*PROBLEM 1:*
Answer these from the passage on federal login consolidation, one line each:
(a) Which news outlet does Jason Miller report for?
(b) Which agency will start a pilot in the next few weeks?
(c) Who is the federal chief information officer?
*PROBLEM 2:* Retype the passage on federal login consolidation from "Federal chief information" up to and including "existing commercial infrastructure.".
*PROBLEM 3:* Continue the passage on federal login consolidation from where it stops.

*SOURCE TEXT:*
⁂
Jason Miller reports for Federal News Radio about the US government’s attempts to consolidate logins and potentially integrate current PIV card holders into a unified authentication and identity repository for accessing government services. It will be interesting to see where this goes but I have the feeling that this is a step closer to what a number of other countries are attempting. In one corner, you have cost saving measures by reducing redundancy and in the other, you have the paranoia and potential misuse of having just one repository of your federal identity. Of course, having numerous repositories of your identity spread amongst different government agencies is no more secure…
From the article:
The National Institutes of Health will kick off a pilot in the next few weeks to test how it would use commercial applications, such as Yahoo or Google, to let employees and citizens sign up for services.
Federal chief information officer Vivek Kundra says the goal is to show how the government could do away with the need for multiple usernames and passwords for government services and use existing commercial infrastructure.
⁂
*SOURCE DATA:*
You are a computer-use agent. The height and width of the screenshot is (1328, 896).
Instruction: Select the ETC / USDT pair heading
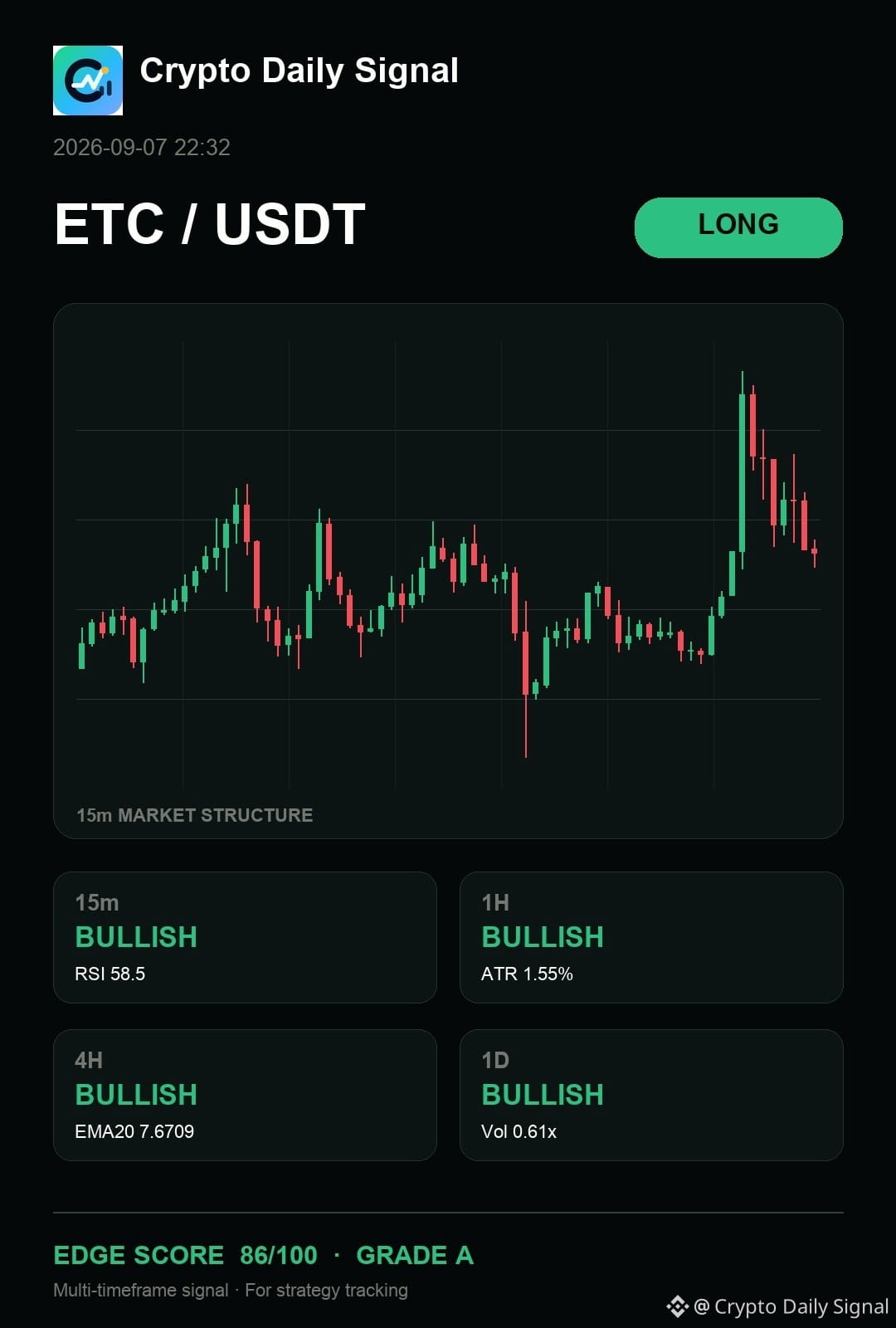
⁂
*EXERCISE OUTPUT 1:*
(a) Federal News Radio
(b) The National Institutes of Health
(c) Vivek Kundra

*EXERCISE OUTPUT 2:*
Federal chief information officer Vivek Kundra says the goal is to show how the government could do away with the need for multiple usernames and passwords for government services and use existing commercial infrastructure.

*EXERCISE OUTPUT 3:*
"One of things we have to recognize is the U.S. government continues to invest in platforms we shouldn't be investing in," says Kundra today at the Gov 2.0 Summit in Washington sponsored by O'Reilly Media and TechWeb.
"If you wanted to go out there today and make a reservation for a camping site, the Department of Interior, through Recreation.gov, would force you to create an account and you would use once or a couple of times, and you would never use it again. The same thing if you went to the NIH, GSA and every other agency. It leads to poor service and higher costs because a lot of that infrastructure is disposable."
Kundra says the goal is to use existing platforms for services that are not sensitive.
"We've been working with the OpenID foundation to look at how we could create a trust framework across the federal government with the providers of Open ID to be able to authenticate and allow people to have access to some of the government services," he says.
"What this will allow to do is move from Web sites on the federal government's end that are brochureware to actually be very interactive, service driven sites that American people can use within their own context."
Kundra says one of the biggest issues for the pilot is the security and privacy issues.
"We want to make sure that if you signed up for those accounts that you as the consumer have full consent of what is happening with the data, how you authenticate and opting in," he says.
"At the NIH level, if you want to sign up for a conference, why not use one of those platforms instead of building an entire new infrastructure. Most people have accounts that could be used."
Don Thibeau, executive director of the OpenID Foundation, says the NIH pilot will show how interactions with researchers and scientists worldwide can be easier.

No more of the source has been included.